* **Problem statement**: Lines before the one containing "You are a computer-use agent. The" are left out; output the rest of the data exactly, through the final line.

======== Records to use ========

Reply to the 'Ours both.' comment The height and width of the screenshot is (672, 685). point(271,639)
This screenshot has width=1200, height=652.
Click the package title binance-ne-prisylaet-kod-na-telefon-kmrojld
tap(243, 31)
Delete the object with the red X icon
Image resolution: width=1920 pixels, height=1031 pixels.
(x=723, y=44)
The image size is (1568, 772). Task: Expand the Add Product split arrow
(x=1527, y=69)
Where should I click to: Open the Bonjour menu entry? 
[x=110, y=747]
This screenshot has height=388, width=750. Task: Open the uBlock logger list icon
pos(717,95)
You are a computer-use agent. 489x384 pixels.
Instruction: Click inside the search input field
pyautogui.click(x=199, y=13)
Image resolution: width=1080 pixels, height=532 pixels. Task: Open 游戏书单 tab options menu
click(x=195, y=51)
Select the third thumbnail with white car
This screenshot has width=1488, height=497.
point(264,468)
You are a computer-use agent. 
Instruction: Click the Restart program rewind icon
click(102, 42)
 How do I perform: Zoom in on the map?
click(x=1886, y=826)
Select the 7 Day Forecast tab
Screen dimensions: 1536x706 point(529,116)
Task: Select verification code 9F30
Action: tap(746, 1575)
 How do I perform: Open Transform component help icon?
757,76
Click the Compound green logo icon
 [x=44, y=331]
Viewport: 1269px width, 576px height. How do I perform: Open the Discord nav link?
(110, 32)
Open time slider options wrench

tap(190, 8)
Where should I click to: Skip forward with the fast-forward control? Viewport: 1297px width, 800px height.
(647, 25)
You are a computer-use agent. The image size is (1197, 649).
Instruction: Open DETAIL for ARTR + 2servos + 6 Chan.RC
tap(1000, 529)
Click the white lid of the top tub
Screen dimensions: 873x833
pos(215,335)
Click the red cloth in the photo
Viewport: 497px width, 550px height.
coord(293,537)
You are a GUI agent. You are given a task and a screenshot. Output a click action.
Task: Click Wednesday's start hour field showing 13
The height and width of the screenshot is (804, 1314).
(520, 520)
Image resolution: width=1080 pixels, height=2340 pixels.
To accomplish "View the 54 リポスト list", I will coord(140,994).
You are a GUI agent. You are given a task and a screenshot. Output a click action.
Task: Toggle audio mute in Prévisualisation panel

========

* **Answer for the task**:
You are a computer-use agent. The image size is (1197, 649).
Instruction: Open DETAIL for ARTR + 2servos + 6 Chan.RC
tap(1000, 529)
Click the white lid of the top tub
Screen dimensions: 873x833
pos(215,335)
Click the red cloth in the photo
Viewport: 497px width, 550px height.
coord(293,537)
You are a GUI agent. You are given a task and a screenshot. Output a click action.
Task: Click Wednesday's start hour field showing 13
The height and width of the screenshot is (804, 1314).
(520, 520)
Image resolution: width=1080 pixels, height=2340 pixels.
To accomplish "View the 54 リポスト list", I will coord(140,994).
You are a GUI agent. You are given a task and a screenshot. Output a click action.
Task: Toggle audio mute in Prévisualisation panel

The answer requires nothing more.